To have an example a bit more realistic, we are going to test a UploadDestination class, which basically just provides a single method which says if a particular destination scheme is supported or not:

import java.net.URI;

public class UploadDestination {
    public boolean supports(String location) {
        final String scheme = URI.create(location).getScheme();
        return scheme.equals("http") || scheme.equals("s3") || scheme.equals("sftp");
    }
}

The implementer was kind enough to create a suite of JUnit 4 unit tests to verify that all expected destination schemes are indeed supported.

import static org.junit.Assert.assertTrue;

import org.junit.Before;
import org.junit.Test;
import org.junit.runner.RunWith;
import org.junit.runners.Parameterized;
import org.junit.runners.Parameterized.Parameters;

@RunWith(Parameterized.class)
public class JUnit4TestCase {
    private UploadDestination destination;
    private final String location;

    public JUnit4TestCase(String location) {
        this.location = location;
    }

    @Before
    public void setUp() {
        destination = new UploadDestination();
    }

    @Parameters(name= "{index}: location {0} is supported")

○ ○ ○ ○

§ The problem:
Resume the JUnit 4 UploadDestination test excerpt from the point where it stops. Nothing in the records is needed here.

○ ○ ○ ○

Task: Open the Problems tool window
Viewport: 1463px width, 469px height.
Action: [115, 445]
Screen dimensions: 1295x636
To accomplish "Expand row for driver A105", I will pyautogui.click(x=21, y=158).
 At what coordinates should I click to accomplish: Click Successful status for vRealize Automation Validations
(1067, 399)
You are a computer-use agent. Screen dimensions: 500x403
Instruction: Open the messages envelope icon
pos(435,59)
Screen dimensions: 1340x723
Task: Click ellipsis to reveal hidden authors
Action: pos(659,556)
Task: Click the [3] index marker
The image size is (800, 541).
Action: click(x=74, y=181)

○ ○ ○ ○

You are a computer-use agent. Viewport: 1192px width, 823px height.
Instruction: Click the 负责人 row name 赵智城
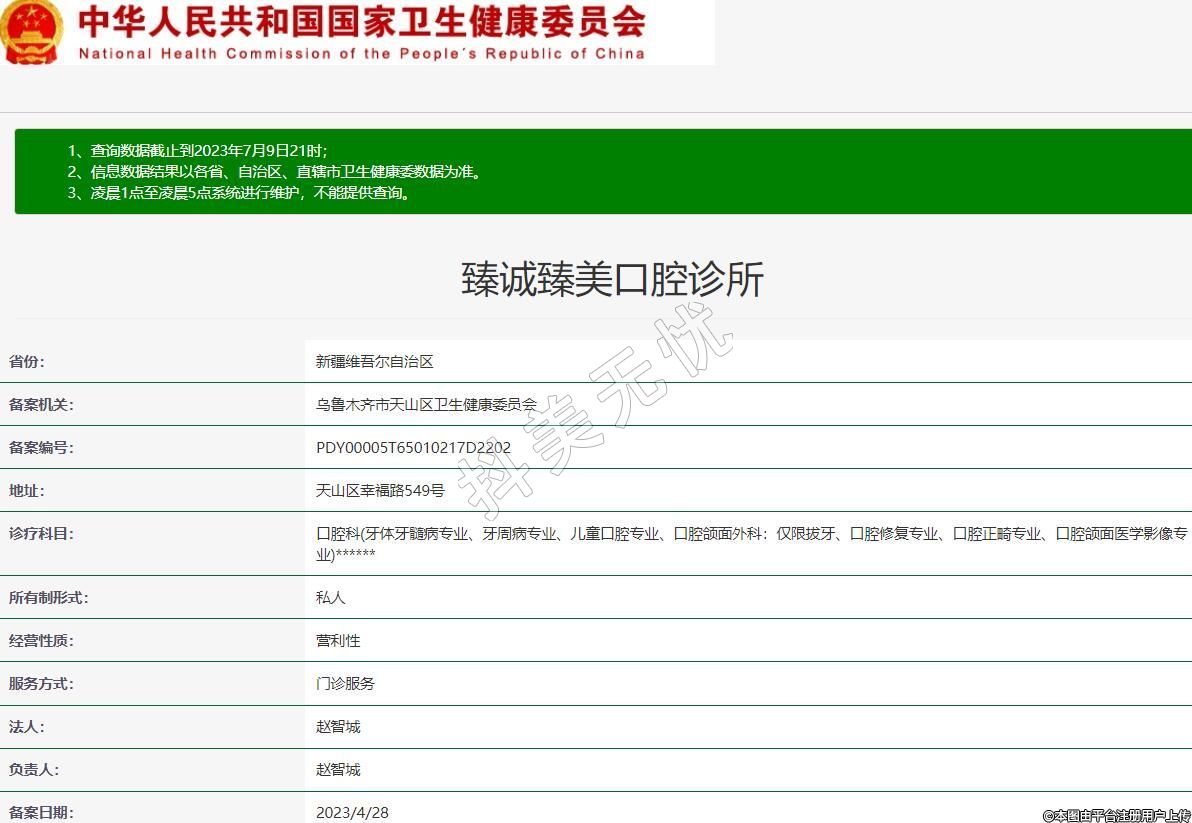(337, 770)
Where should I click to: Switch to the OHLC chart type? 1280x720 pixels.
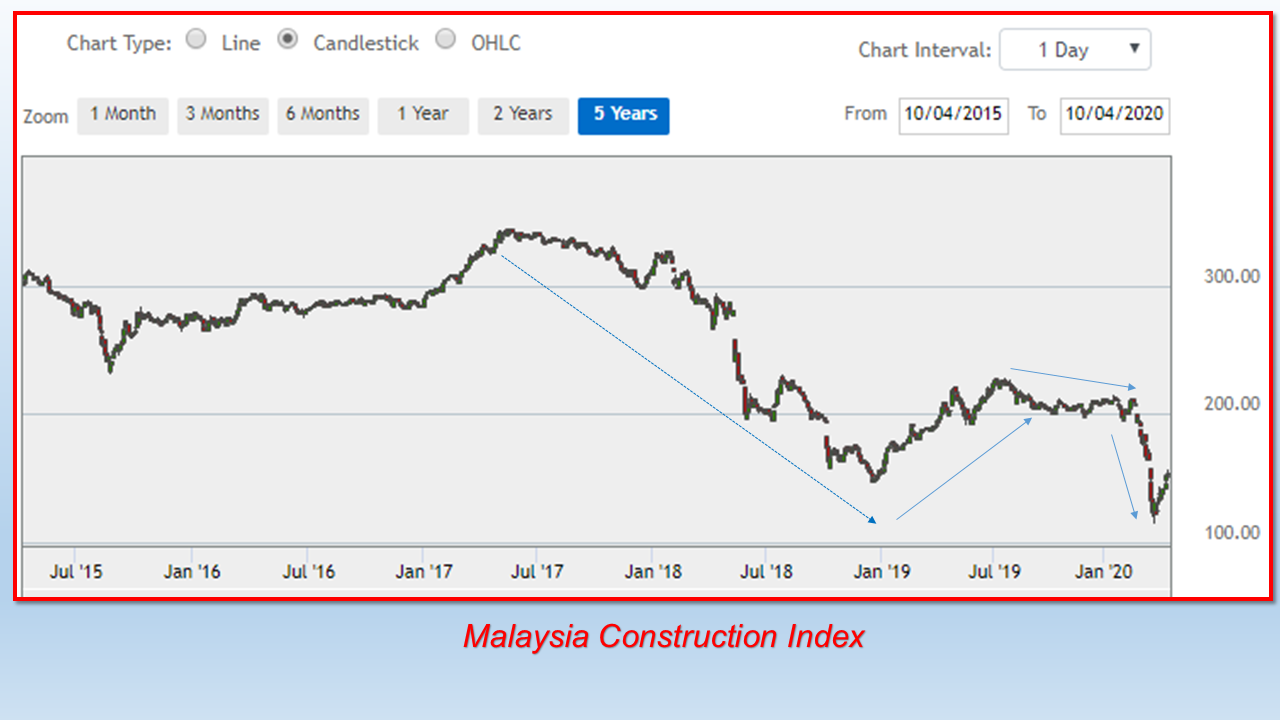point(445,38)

○ ○ ○ ○

§ Task answer:
    public static Object[] locations() {
        return new Object[] { "s3://test", "http://host:9000", "sftp://host/tmp" };
    }

    @Test
    public void testLocationIsSupported() {
        assertTrue(destination.supports(location));
    }
}

In the project build, at very least, you need to add JUnit 4 dependency along with Apache Maven Surefire plugin and, optionally Apache Maven Surefire Reporter plugin, to your pom.xml, the snippet below illustrates that.

    <dependencies>
        <dependency>
            <groupId>junit</groupId>
            <artifactId>junit</artifactId>
            <version>4.13.1</version>
            <scope>test</scope>
        </dependency>
    </dependencies>

    <build>
        <plugins>
            <plugin>
                <groupId>org.apache.maven.plugins</groupId>
                <artifactId>maven-surefire-plugin</artifactId>
                <version>3.0.0-M5</version>
            </plugin>

            <plugin>
                <groupId>org.apache.maven.plugins</groupId>
                <artifactId>maven-surefire-report-plugin</artifactId>
                <version>3.0.0-M5</version>
            </plugin>
        </plugins>
    </build>

No magic here, triggering Apache Maven build would normally run all unit test suites every time.

...
[INFO] -------------------------------------------------------
[INFO]  T E S T S
[INFO] -------------------------------------------------------
[INFO] Running com.example.JUnit4TestCase
[INFO] Tests run: 3, Failures: 0, Errors: 0, Skipped: 0, Time elapsed: 0.011 s - in com.example.JUnit4TestCase
[INFO]
[INFO] Results:
[INFO]
[INFO] Tests run: 3, Failures: 0, Errors: 0, Skipped: 0
[INFO]
[INFO] ------------------------------------------------------------------------
...

Awesome, let us imagine at some point another teammate happens to work on the project and noticed there are no unit tests verifying the unsupported destination schemes so she adds some using JUnit 5.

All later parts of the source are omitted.